Jean even had Kevin submit two sets of Executive Minutes, somehow thinking that this was helping the cause. Let's take a look at the first of those Minutes, held on August 14 of this year. Naumann herself was absent from that meeting and the Minutes indicate that Joe Keller excused himself from the discussion (We're not sure he left the room, but he should of). Sandy MacFarlane stated to the Selectmen that she had a done a "walk-through with Mr. Higgins who had told her of his intentions to renovate the building into an artist studio, a living area and low traffic office space."

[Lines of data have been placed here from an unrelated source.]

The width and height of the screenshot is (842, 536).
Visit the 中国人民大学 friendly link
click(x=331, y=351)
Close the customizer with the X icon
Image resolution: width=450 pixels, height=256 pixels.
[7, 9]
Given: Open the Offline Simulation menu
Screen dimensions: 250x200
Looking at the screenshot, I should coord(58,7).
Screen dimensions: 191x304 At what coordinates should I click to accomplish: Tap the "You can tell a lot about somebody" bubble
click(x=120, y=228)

We feel it was inappropriate for MacFarlane to provide the house tour for Higgins and then serve as his messenger for how he intended to utilize the building. Why, you may ask? Because a few minutes after revelation, the Selectmen, still in Executive Session, voted 5-0 to ask each of the two bidders what were their "intentions" for the building. But the Board already knew of Higgins's intentions courtesy of Sandy. And while we're on it... how could the recorded vote be 5-0 when Naumann was absent and Kelleher begged off on participation because he was a friend of Higgins. It would appear that the vote should have bee 3-0. While a mistake like this can occur on the Minutes, isn't anybody reading them? These were approved Minutes.
Another point to be made, where in the Minutes, either public or private, was there any discussion of how a zoning article managed to be written; no such discussion occurs in the two Executive Sessions that were held. All we see on August 28 Executive Session is the awarding of the bid to Higgins, "…subject to rezoning at Special Town Meeting."

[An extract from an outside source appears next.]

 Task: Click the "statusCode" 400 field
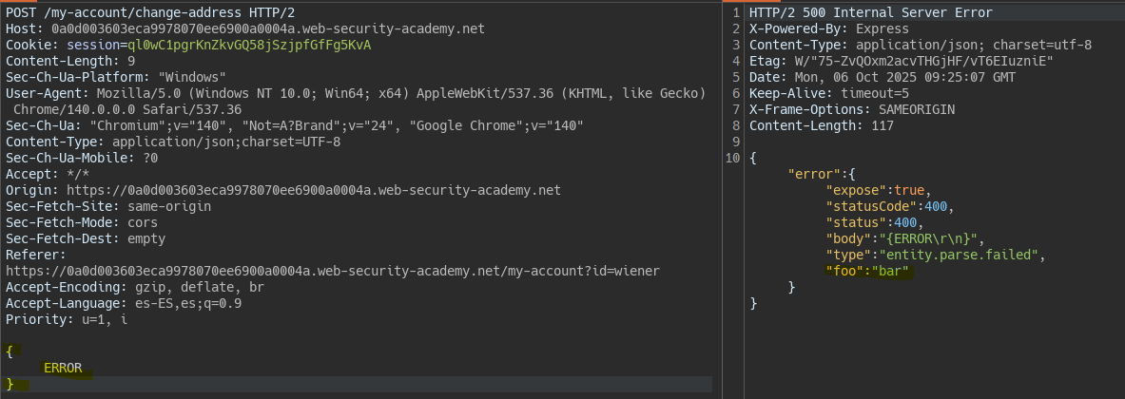coord(889,206)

Chapter 40 Section 15 of the Mass General Laws speaks to two points that are relevant for this discussion, first that the vote be by a recorder 2/3 (which it wasn't), and second, the Article should have specified a minimum value amount, which it didn't. Further, reading the Executive Session Minutes shows no reason as to why these two sessions were private; the bids were open and public, there should have been no negotiations going on with Higgins, but it appears there were, there's just no record of it.
Whatever Naumann was trying to accomplish by having Donovan put together a time line only served to understand just how underhanded this transaction was.